**What is needed**
Within the entries below, find the portion that opens with the line containing "mars 2021 (265, 1960)" and closes with the line containing "Mouvaux (266, 854)". Retype that portion exactly and only.

[Saved data entries]
══════════════════════════════

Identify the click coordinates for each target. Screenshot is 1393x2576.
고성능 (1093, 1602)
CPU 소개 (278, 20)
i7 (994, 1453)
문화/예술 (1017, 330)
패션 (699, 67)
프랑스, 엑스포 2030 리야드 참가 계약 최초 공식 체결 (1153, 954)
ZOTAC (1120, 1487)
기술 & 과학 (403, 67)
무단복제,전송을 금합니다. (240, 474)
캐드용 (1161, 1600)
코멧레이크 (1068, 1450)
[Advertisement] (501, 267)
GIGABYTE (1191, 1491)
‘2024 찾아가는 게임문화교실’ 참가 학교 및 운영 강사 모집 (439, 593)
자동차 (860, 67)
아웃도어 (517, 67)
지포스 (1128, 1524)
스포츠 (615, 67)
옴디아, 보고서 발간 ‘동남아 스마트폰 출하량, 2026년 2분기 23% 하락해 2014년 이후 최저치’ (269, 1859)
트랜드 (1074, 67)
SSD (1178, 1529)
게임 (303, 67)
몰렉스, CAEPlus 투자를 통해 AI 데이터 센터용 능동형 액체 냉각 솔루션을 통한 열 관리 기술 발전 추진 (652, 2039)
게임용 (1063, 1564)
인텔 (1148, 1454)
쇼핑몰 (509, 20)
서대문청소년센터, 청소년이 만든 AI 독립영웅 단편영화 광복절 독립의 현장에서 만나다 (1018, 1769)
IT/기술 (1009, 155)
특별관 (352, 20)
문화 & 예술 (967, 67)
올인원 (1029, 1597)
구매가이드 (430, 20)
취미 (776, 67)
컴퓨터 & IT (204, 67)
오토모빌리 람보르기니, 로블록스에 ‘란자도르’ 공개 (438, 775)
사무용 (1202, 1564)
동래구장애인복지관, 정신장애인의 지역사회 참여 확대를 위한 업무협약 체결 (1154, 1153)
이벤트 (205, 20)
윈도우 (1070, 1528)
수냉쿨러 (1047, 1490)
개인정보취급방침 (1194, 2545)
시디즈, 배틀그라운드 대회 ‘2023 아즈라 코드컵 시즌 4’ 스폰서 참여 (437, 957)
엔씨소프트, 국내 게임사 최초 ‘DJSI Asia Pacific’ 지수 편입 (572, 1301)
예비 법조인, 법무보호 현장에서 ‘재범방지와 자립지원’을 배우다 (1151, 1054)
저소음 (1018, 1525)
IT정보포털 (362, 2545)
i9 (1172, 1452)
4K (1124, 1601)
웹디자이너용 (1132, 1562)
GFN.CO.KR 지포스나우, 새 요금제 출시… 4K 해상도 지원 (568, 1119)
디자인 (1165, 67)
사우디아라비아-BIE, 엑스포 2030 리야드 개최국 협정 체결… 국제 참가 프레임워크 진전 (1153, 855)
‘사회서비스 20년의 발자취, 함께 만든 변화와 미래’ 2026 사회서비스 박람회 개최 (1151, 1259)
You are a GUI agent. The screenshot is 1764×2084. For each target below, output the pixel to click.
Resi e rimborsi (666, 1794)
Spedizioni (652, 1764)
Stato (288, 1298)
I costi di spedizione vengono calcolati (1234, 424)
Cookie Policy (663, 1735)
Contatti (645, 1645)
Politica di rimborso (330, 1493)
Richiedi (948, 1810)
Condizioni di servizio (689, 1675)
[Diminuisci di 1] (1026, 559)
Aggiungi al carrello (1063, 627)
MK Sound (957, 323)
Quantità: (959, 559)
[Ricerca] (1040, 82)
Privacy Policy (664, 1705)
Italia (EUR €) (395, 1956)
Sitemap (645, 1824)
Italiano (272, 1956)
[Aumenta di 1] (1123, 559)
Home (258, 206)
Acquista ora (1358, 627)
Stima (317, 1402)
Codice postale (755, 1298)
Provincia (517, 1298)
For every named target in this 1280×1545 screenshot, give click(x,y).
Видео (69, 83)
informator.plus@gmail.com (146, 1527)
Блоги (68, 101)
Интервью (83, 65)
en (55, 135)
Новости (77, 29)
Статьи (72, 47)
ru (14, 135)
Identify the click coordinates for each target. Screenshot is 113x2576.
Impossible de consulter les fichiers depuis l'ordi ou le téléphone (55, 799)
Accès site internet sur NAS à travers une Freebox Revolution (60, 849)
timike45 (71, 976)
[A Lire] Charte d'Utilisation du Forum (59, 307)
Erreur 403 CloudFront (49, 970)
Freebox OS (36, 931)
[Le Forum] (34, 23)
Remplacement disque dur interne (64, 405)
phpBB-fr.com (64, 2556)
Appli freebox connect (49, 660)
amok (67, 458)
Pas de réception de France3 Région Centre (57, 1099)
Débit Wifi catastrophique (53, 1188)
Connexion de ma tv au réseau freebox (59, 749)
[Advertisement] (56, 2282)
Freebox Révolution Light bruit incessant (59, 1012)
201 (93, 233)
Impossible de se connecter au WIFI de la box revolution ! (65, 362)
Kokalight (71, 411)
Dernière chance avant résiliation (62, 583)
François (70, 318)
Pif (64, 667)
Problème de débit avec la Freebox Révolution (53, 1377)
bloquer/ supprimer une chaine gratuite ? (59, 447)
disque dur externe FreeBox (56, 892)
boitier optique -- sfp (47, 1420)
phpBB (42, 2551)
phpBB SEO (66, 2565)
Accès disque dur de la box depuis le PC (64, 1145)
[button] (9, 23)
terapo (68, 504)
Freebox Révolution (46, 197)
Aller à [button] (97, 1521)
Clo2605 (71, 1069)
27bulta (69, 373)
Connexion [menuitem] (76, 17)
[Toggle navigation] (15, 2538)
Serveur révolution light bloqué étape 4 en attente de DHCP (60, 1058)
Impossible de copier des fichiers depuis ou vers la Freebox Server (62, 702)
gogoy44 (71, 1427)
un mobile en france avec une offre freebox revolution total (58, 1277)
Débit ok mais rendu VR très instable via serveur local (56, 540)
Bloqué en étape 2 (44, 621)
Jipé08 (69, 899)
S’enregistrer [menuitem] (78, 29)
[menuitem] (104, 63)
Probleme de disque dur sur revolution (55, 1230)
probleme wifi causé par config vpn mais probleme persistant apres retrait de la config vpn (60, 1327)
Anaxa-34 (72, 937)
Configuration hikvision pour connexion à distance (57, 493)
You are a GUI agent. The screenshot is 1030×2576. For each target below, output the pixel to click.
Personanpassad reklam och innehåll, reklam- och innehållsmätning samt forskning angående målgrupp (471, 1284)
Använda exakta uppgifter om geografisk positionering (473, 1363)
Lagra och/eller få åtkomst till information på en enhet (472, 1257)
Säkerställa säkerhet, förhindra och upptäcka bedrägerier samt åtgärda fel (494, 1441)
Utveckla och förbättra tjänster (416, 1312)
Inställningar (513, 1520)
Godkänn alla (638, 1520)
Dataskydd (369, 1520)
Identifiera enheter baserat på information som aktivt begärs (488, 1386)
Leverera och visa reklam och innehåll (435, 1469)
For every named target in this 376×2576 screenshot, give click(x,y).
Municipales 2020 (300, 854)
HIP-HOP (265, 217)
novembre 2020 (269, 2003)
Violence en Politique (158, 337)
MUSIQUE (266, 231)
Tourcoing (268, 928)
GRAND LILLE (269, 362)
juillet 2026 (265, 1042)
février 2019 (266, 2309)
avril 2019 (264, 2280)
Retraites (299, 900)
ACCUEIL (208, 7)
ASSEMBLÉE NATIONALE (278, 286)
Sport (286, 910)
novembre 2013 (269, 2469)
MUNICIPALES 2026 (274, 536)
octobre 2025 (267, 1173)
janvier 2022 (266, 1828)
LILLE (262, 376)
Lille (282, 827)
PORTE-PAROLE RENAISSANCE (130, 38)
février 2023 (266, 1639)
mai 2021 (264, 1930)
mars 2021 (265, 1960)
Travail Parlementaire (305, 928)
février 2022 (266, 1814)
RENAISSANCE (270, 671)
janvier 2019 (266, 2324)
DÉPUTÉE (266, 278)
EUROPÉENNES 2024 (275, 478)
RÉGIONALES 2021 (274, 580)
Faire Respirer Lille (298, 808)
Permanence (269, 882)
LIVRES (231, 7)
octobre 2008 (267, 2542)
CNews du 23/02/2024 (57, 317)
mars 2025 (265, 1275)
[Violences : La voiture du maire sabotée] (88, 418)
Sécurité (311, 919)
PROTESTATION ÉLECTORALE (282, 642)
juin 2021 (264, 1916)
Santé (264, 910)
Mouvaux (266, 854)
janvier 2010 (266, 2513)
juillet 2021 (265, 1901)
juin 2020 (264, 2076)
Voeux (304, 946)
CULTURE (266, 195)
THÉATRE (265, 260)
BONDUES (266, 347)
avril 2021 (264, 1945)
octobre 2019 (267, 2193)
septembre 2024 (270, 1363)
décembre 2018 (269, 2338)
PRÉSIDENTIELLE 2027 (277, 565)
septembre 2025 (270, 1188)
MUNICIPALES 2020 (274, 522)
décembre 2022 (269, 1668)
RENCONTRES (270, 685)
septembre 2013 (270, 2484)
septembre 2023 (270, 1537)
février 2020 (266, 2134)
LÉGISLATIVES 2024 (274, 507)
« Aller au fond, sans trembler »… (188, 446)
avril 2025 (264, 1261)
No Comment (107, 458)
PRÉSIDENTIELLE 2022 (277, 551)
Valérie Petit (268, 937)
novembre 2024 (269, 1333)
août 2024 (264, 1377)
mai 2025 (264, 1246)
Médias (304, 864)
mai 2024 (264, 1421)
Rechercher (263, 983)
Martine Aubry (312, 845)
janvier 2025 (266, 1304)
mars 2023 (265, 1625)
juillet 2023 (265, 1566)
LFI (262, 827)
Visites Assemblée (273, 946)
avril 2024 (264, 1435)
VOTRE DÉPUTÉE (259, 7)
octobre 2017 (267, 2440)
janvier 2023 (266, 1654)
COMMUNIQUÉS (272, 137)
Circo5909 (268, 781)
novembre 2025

══════════════════════════════

**Result below**
mars 2021 (265, 1960)
Travail Parlementaire (305, 928)
février 2022 (266, 1814)
RENAISSANCE (270, 671)
janvier 2019 (266, 2324)
DÉPUTÉE (266, 278)
EUROPÉENNES 2024 (275, 478)
RÉGIONALES 2021 (274, 580)
Faire Respirer Lille (298, 808)
Permanence (269, 882)
LIVRES (231, 7)
octobre 2008 (267, 2542)
CNews du 23/02/2024 (57, 317)
mars 2025 (265, 1275)
[Violences : La voiture du maire sabotée] (88, 418)
Sécurité (311, 919)
PROTESTATION ÉLECTORALE (282, 642)
juin 2021 (264, 1916)
Santé (264, 910)
Mouvaux (266, 854)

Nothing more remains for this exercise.